This program was successfully used in 1999 in designing both a class of double hull VLCC's and a class of ULCC's. The program indicated that with proper design the worst case tanks in a double hull could be safely purged in four or five hours. Full scale tests proved that the VENT2D results were conservative. In fact, the worst cell in the worst tank had an O2 content of more than 20% in less than two hours. The flow is essentially displacement. These numbers are far better than those that can be achieved in a conventional box-like tank. You can actually feel the airflow on your face when you are in the tank. It's very comforting. Hellespont and Kennedy have generously made VENT2D available to one and all under the Gnu Public License.

Notice that this system works when a tank is partially flooded. This is an obvious requirement but not true of some of the other systems we've seen.

The goal of this project will be to promulgate these results both to owners and regulators. To owners in the hope that it will induce better ballast tank protection. To regulators in the hope that they will enforce better ballast tank protection. CTX feels strongly that all double hull ballast spaces must be properly inerted except when they are bing inspected. Otherwise, the double hull experiment will turn out to be a massive debacle as these ships age.

The outputs of the Ballast Tank Protection (BTP) project will be
  1. A model newbuilding specification for double hull ballast tank inerting system.
  2. An operating manual for maintaining both ballast tank cathodic systems and double bull ballast tank inerting systems.
  3. A better user interface and manual for VENT2D. Currently, unless your name happens to be Mike Kennedy, VENT2D is not real easy to use.

Footnotes

1. These solvent-borne epoxy coatings have a Glass Transition Temperature (GTT) in the range of 5O to 60C. This is the temperature at which the coating becomes partially plastic. If an epoxy coating is cycled through the GTT, it quickly loses its strength and flexibility and ages rapidly. But the temperature on a red (or worse, green) tanker deck can reach 65C in the tropics. This is why epoxy ballast tank coating start breaking down from the top down.

2. Most tanker owners these days hire third party ship managers on the basis of which manager can offer the lowest operating budget and keep to it.

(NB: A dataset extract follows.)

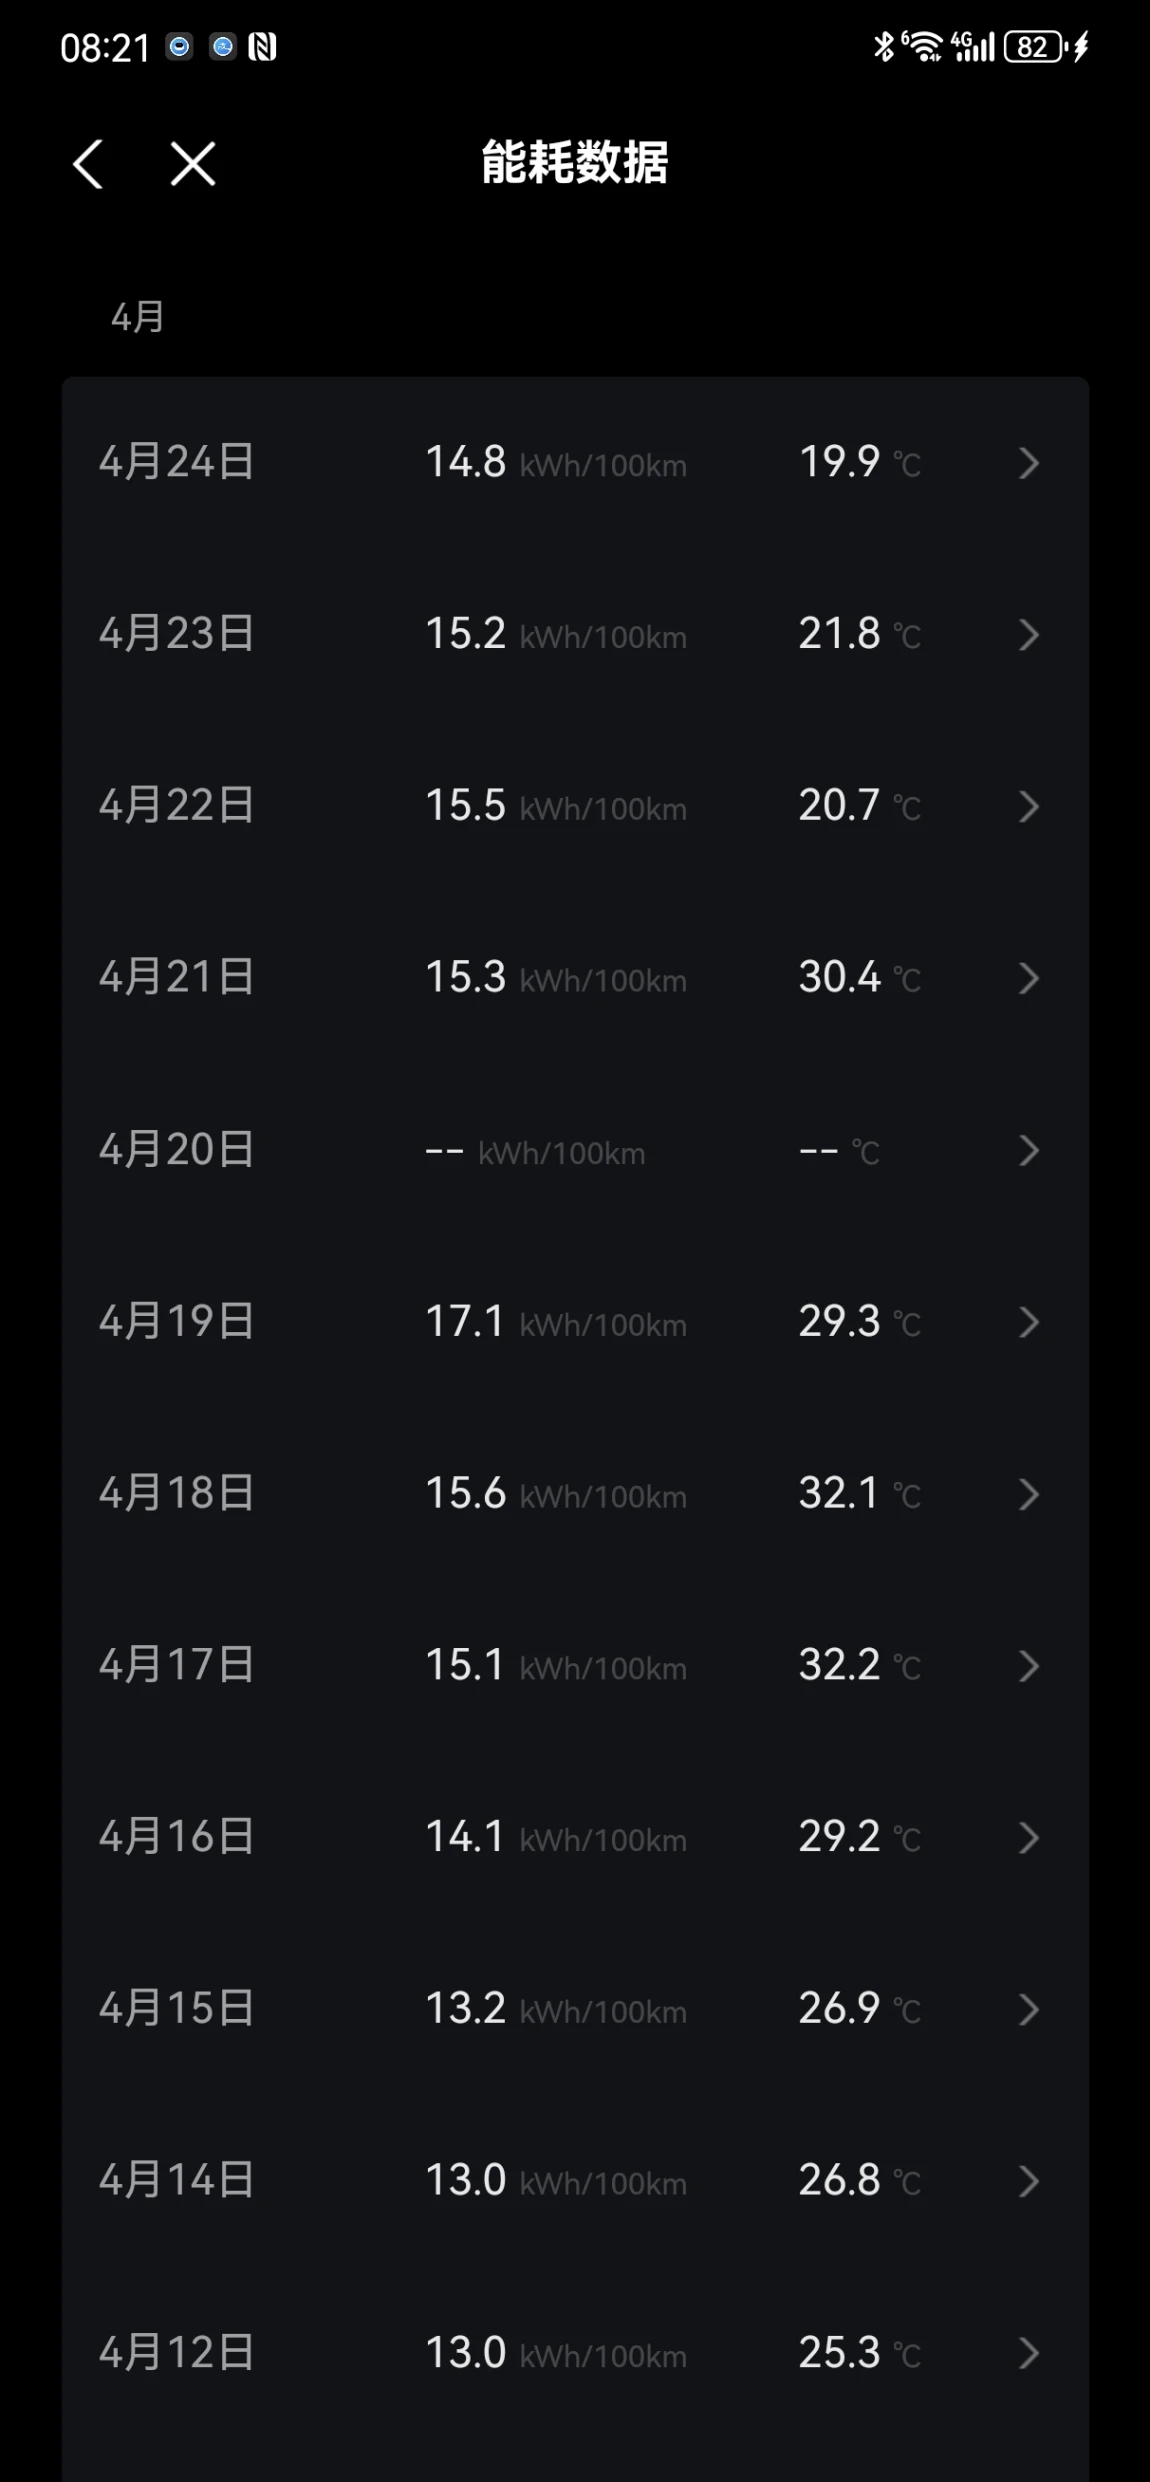1150x2482 pixels.
Task: Tap the battery level indicator
Action: (x=1034, y=47)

Anodes count against that budget; "non-routine" steel renewal does not. In additions, most owners do not want to hear about bad news, so most third party superintendents oblige and report that the tank is OK regardless. It is not until the tank gets in such desperate condition that even Class on one of its five year visits can no longer stomach it that the owner finds out he has a massive steel repair job. The other alternative is that we all find out about it a la Erika.

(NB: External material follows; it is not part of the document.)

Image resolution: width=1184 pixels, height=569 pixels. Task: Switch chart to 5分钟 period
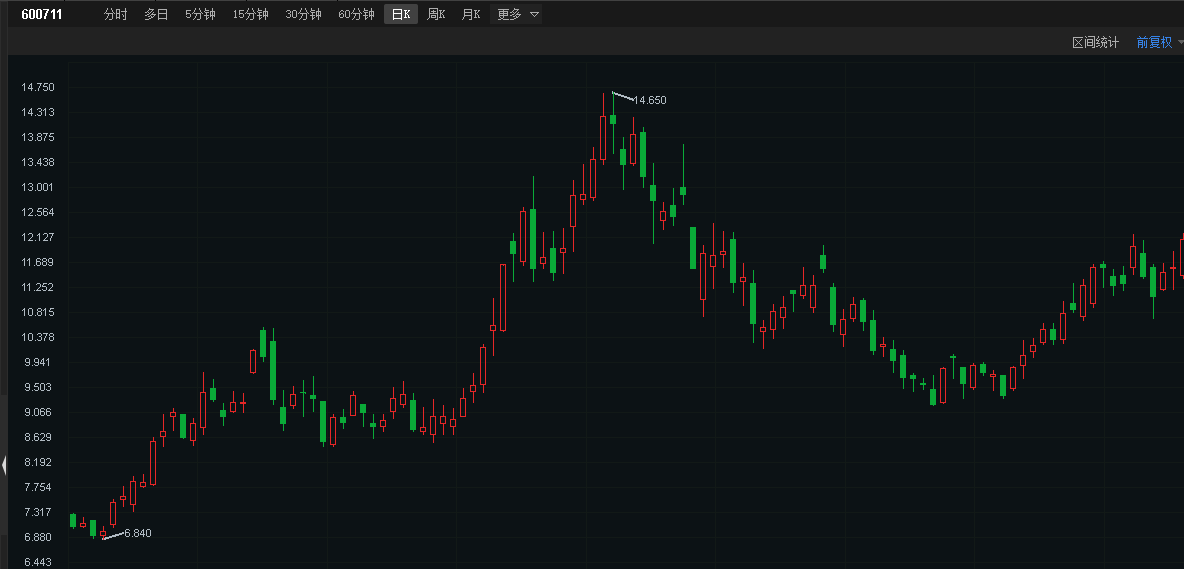200,15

3. We did see some brown and red and some corrosion in the underdeck area in the very top of the tank on this older ULCC after inerting. This was caused by our failure to always maintain low O2 in this area due tank breathing. There are two solutions to this problem:

  1. Continuously moniter tank inert gas pressure, and top off whenever that pressure gets below 500 mm WG (at 0200) or 200 mm WG (immediately).
  2. Paint the decks and topsides pure white. This effectively eliminates tank breathing while at the same time keeping the tank steel temperatures in this area below 45C on even the hottest June day in the Persian Gulf. This is below the Glass Transition Temperature of the epoxy paint greatly extending the life of the coating. It also essentially eliminates cargo evaporative losses to the environment and drastically reduces fuel used for topping off.
Both these measures were implemented on the Hellespont ULCC's effectively eliminating underdeck corrosion.